Fuentes oficiales afirmaron que todavía no tienen un anteproyecto redactado que eventualmente sería validado con las conclusiones a las que puedan arribar las comisiones de juristas, académicos, magistrados y fiscales. A esos debates piensan integrar a representantes de los ministerios de Seguridad, de Educación, de Salud y de Desarrollo Social pero con vistas a instalar el debate más no definir ("si no existe consenso") un proyecto de ley que sea enviado al Congreso. Todo será en el marco del programa Justicia 2020, para el cual ya se realizó un trabajo de campo previo durante el año pasado recogiendo opiniones en el interior del país. A Garavano lo que le interesaría es el abordaje integral de los menores infractores y la forma de evitar su reincidencia, en el marco de una reforma normativa heredada de la dictadura militar. También con un objetivo de alto impacto en la opinión pública, la baja en la edad será utilizada como un globo de ensayo. Mauricio Macri autorizó el armado de esas comisiones, pero desde el Gobierno indican que no dio todavía una orden específica para que menores que delinquen puedan ser juzgados como adultos desde los 14 años. El tema disparó ayer un debate político con posturas a favor y en contra. Desde el ámbito jurídico, sólo salió en apoyo de la iniciativa el Colegio de Abogados de la Ciudad de Buenos Aires, una ONG que suele apuntalar las estrategias oficiales.

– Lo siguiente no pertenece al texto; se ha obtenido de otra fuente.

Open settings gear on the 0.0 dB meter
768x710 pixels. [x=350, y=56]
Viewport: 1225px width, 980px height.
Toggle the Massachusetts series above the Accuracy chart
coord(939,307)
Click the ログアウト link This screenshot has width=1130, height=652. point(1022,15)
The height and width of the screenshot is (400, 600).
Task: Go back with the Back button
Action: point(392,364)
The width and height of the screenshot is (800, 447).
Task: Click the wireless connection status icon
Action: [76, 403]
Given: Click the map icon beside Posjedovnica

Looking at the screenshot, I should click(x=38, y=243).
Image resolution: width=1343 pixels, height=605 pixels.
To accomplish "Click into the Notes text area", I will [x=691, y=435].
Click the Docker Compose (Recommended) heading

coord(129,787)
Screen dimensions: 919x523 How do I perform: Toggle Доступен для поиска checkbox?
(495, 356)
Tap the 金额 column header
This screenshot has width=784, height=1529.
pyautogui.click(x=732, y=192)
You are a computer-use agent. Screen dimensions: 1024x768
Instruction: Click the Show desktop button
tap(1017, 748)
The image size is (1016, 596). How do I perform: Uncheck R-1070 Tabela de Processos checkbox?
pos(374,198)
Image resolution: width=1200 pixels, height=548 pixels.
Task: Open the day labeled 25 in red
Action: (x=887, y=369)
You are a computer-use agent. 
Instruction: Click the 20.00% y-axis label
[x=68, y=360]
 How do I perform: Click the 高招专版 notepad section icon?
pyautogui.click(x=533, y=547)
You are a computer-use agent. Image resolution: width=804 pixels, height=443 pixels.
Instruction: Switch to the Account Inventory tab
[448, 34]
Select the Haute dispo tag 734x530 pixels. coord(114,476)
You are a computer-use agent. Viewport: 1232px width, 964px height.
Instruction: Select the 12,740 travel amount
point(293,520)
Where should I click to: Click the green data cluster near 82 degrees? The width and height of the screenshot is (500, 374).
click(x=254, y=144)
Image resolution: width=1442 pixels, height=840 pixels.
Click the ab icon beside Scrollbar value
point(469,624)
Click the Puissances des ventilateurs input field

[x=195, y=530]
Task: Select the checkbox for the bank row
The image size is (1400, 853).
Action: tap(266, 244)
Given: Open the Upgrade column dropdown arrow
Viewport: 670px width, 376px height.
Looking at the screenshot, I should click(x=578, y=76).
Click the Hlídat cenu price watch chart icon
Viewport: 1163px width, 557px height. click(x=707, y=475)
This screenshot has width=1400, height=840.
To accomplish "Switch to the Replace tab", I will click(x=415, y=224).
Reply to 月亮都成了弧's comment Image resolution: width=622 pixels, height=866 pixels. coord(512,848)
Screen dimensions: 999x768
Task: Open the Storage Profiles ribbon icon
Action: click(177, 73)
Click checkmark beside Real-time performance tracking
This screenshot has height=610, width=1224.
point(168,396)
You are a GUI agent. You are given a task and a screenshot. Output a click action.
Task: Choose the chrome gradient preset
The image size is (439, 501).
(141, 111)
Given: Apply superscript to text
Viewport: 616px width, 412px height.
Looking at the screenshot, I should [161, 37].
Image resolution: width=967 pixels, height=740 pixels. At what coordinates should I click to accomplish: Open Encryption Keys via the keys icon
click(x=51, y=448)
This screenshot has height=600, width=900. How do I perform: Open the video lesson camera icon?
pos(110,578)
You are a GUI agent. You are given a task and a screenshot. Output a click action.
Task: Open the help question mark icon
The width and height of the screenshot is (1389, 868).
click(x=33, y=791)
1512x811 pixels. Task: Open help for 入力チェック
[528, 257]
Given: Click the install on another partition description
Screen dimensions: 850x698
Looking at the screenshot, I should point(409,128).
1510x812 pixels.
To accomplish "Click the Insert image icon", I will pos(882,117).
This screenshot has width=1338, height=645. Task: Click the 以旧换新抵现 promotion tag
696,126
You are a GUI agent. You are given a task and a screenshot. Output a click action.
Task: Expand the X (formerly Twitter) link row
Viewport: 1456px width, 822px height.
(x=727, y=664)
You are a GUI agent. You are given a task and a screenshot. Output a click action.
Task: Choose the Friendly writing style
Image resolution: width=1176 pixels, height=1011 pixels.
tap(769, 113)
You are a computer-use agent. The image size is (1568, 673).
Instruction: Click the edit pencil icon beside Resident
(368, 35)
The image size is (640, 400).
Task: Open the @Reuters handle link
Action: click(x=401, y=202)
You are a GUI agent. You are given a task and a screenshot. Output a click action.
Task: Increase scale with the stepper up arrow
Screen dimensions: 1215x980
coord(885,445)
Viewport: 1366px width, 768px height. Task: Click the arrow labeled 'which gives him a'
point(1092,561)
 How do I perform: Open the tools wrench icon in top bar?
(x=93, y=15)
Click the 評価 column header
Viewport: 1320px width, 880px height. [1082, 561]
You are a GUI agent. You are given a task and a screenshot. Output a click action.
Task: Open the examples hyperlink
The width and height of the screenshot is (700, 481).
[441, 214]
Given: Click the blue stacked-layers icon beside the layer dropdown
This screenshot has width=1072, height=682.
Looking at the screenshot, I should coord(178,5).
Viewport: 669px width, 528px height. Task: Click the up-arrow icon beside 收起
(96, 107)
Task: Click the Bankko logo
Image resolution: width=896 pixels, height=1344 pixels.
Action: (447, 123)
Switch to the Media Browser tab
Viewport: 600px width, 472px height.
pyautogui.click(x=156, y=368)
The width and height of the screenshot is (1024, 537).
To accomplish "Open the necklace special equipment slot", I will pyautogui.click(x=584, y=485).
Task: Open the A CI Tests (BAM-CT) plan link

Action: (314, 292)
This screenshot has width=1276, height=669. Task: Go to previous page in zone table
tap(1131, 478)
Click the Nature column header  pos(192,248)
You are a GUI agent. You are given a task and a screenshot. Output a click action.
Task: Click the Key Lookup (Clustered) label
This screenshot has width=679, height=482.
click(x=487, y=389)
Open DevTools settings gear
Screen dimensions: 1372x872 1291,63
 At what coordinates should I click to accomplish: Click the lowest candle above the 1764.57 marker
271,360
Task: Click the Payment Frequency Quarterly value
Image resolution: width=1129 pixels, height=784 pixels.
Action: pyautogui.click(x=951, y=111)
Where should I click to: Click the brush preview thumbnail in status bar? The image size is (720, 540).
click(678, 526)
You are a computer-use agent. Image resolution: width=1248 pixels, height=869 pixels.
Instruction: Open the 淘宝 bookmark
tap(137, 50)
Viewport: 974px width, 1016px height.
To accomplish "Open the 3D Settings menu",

La Procuración Penitenciaria recordó que la Argentina es el único país latinoamericano sin Sistema Penal Juvenil y solo reglado por un decreto heredado de la dictadura. Pero que el límite de imputabilidad debe estar regido por lo que establece la Convención de Derechos del Niño y sólo dentro de un sistema que asegure garantías y el debido proceso en los casos de menores infractores. "Todo ello exige que sea un sistema con procedimientos y penas diferentes a los de los adultos; contrario a lo que ocurre en la actualidad al mantener vigente el decreto 22.278, lo que hace incurrir al Estado en responsabilidad internacional", resaltó en un comunicado. El país ya está en falta con dos condenas encima en la sentencia del caso "Bulacio" y el caso "Mendoza".

El subsecretario de Política Criminal, Martín Casares, afirmó que el Ejecutivo plantea la baja para casos específicos: homicidio, violaciones y delitos con armas (algo mucho más amplio porque podría incluir una tentativa de robo) pero sólo para que el juez determine si comprendía la ilegalidad del hecho. De todas formas, admitió que la sola baja en la edad "no va a solucionar nada". Desde el Gobierno admitieron igual que según las estadísticas de menores institucionalizados, la mayor densidad con delitos graves era a partir de los 15, lo que, dijeron, sería discutido como tope en el marco de las comisiones.